Anomalies In The beta-decay Processes And The Pulse Strong-Current Discharges As Consequence Of Electron Gravitational Emission
S.I. Fisenko

TL;DR
This paper explores anomalies in beta-decay and strong-current discharges as potential manifestations of gravitational emission, proposing new fundamental insights and suggesting experimental tests for these phenomena.
Contribution
It introduces a novel hypothesis that links anomalies in beta-decay and plasma discharges to gravitational emission, offering a new perspective on fundamental interactions.
Findings
Parity nonconservation as an anomaly potentially related to gravitational effects
Generation of high-temperature plasma formations in discharges linked to gravitational emission
Testable predictions for beta-decay and plasma discharge experiments
Abstract
Parity nonconservation in the beta-decay processes is considered as fundamental property of weak interactions. Nevertheless, this property can be treated as anomaly, because in fundamental interactions of the rest types parity is conserved.
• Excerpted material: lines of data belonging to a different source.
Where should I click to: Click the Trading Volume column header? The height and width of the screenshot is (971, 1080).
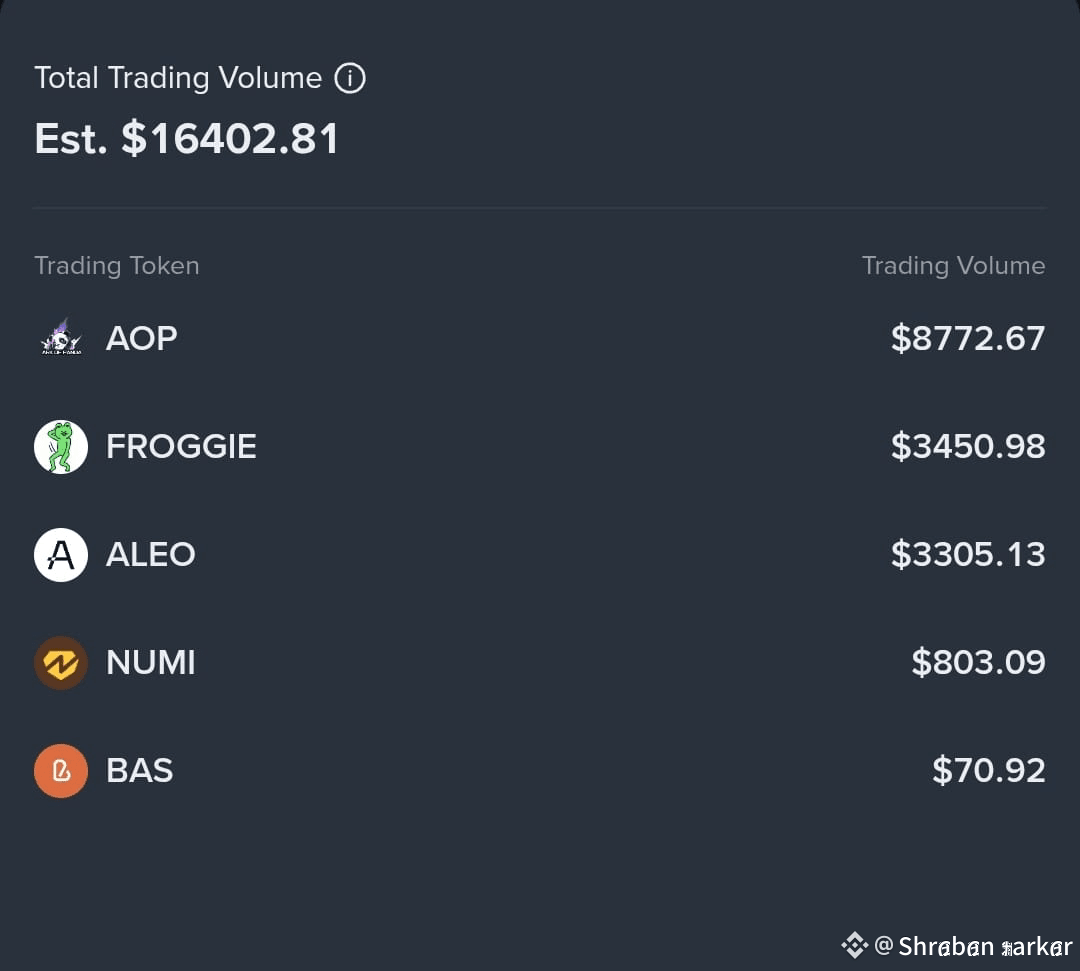[954, 266]
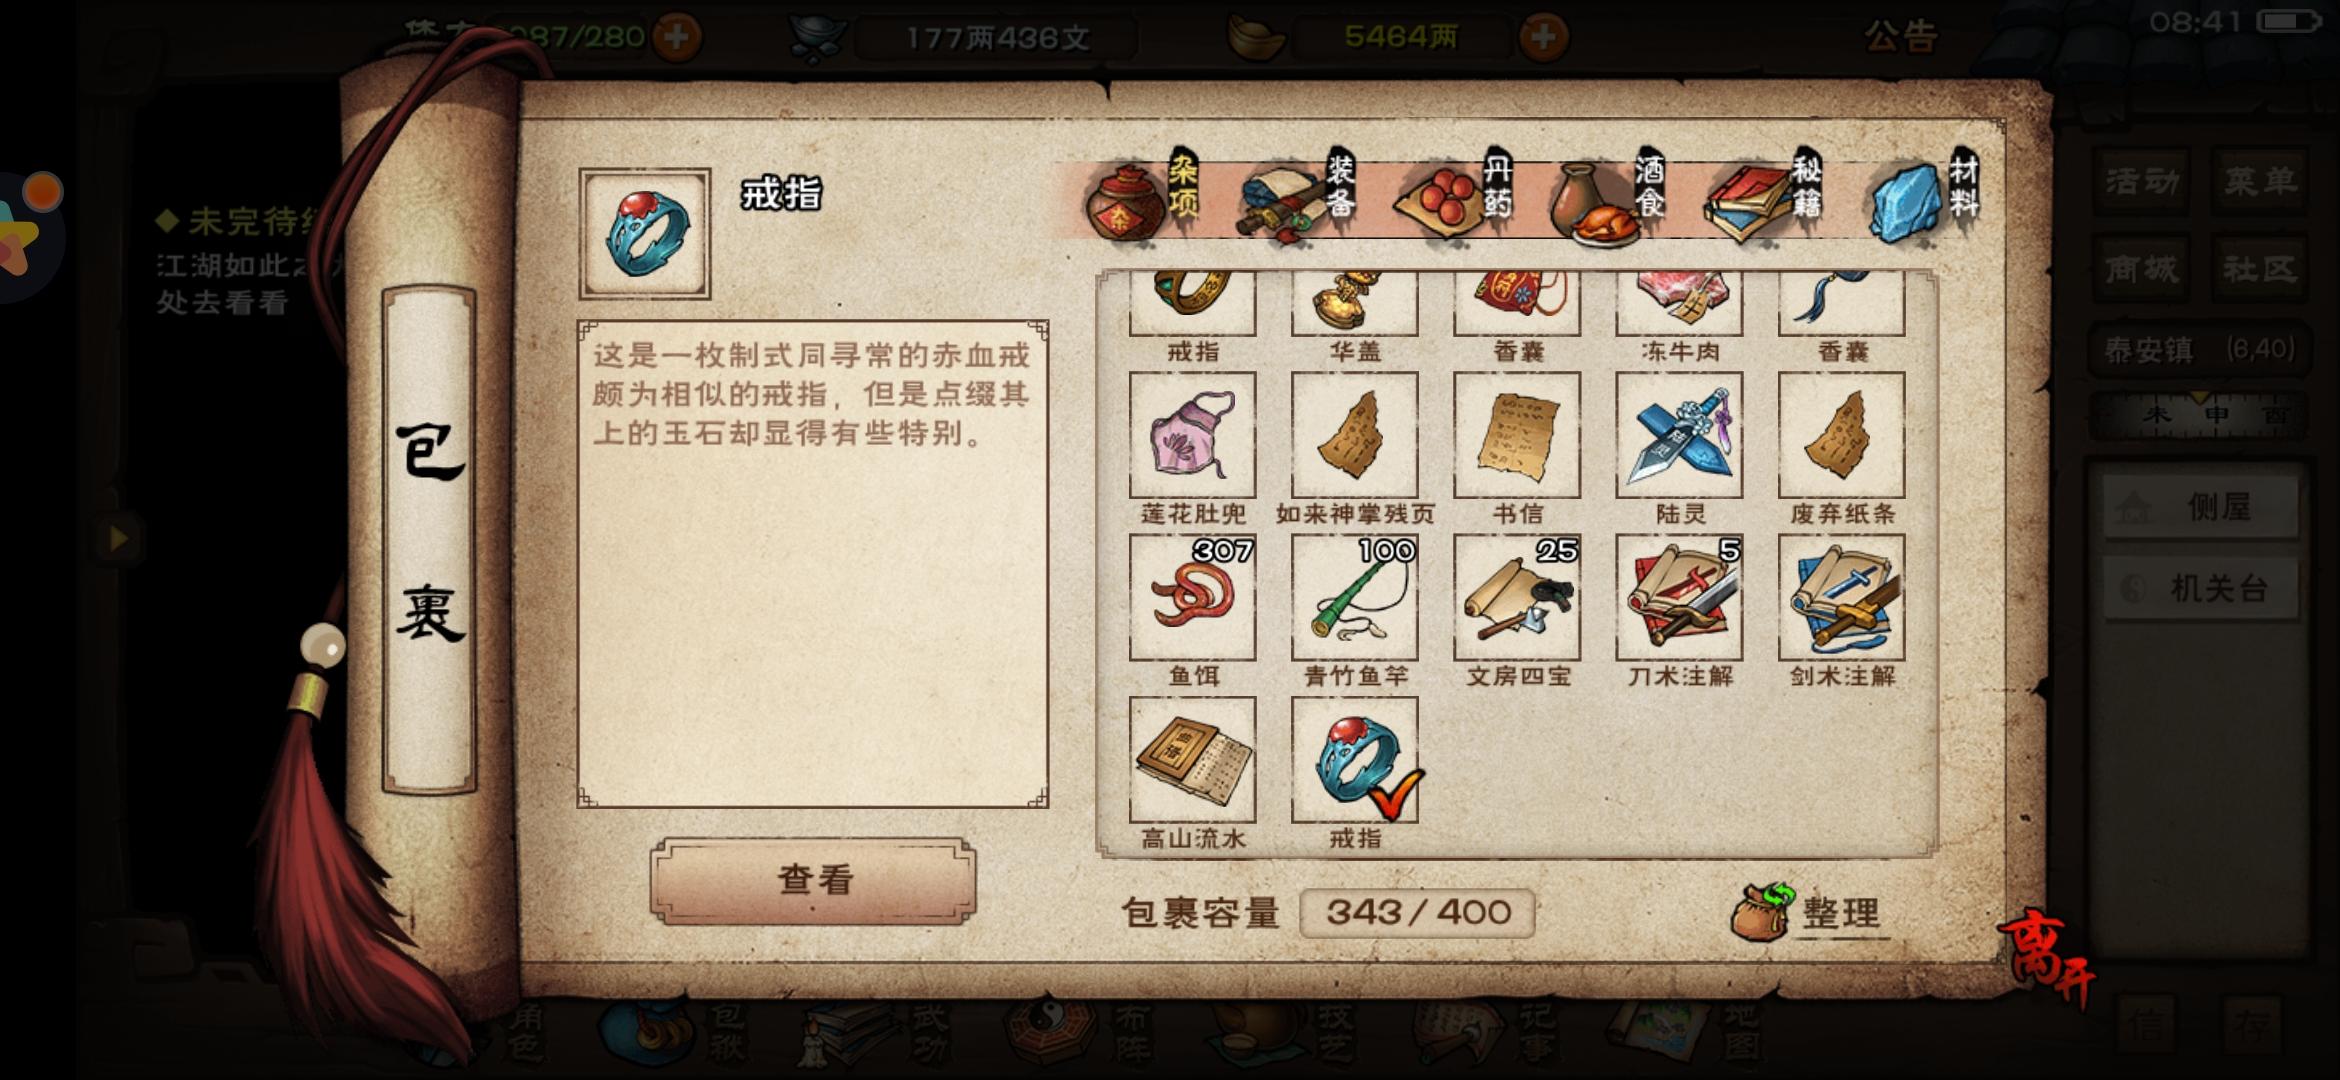This screenshot has height=1080, width=2340.
Task: Deselect the checked 戒指 ring item
Action: coord(1354,760)
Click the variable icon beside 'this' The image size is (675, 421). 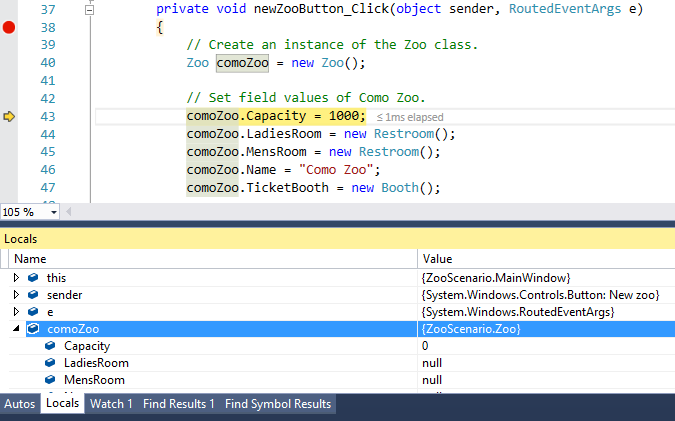33,277
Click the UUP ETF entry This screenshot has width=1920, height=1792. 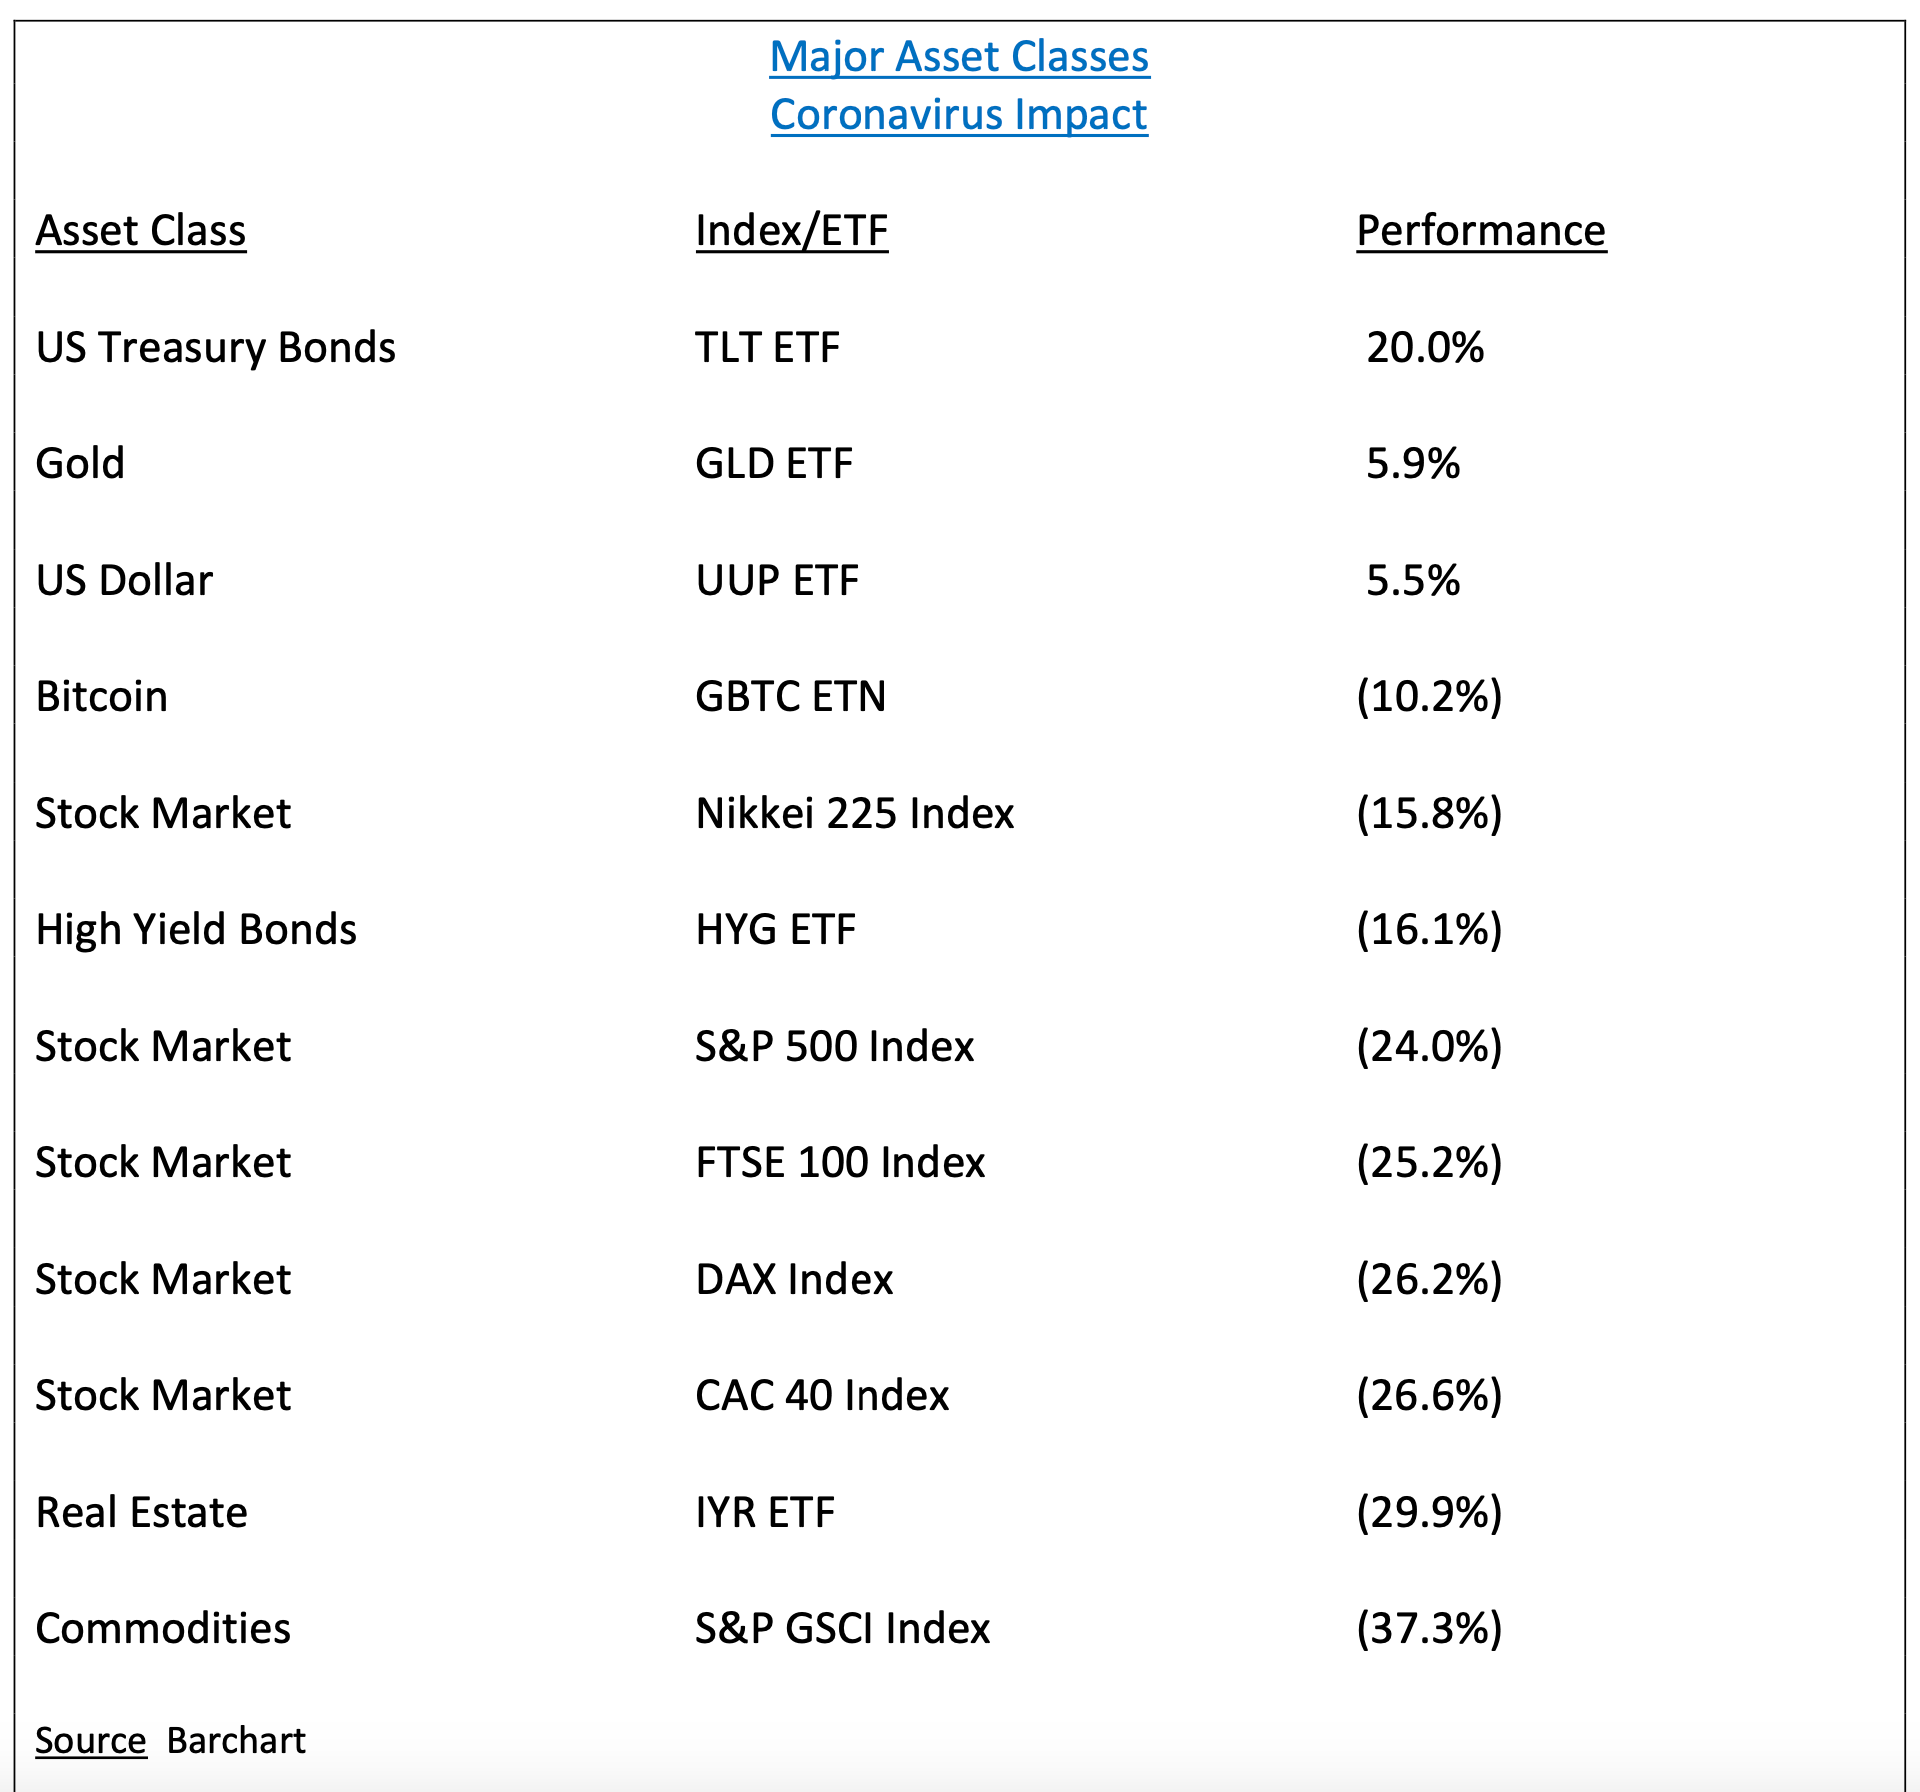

Analogously, anomaly in the short-duration strong-current pulse discharges is well known. The essence of this phenomenon consists in generation of local high-temperature plasma formations (LHTF) with the typical values of its thermodynamical parameters exceeding those related to the central section of a discharge. In this paper, an attempt is undertaken to treat these anomalies as manifestation of fundamental properties of gravitational emission. Some consequences of this assumption can be tested in the beta-decay experiments as well as in the experiments with short-duration z-pinch-type pulse discharges.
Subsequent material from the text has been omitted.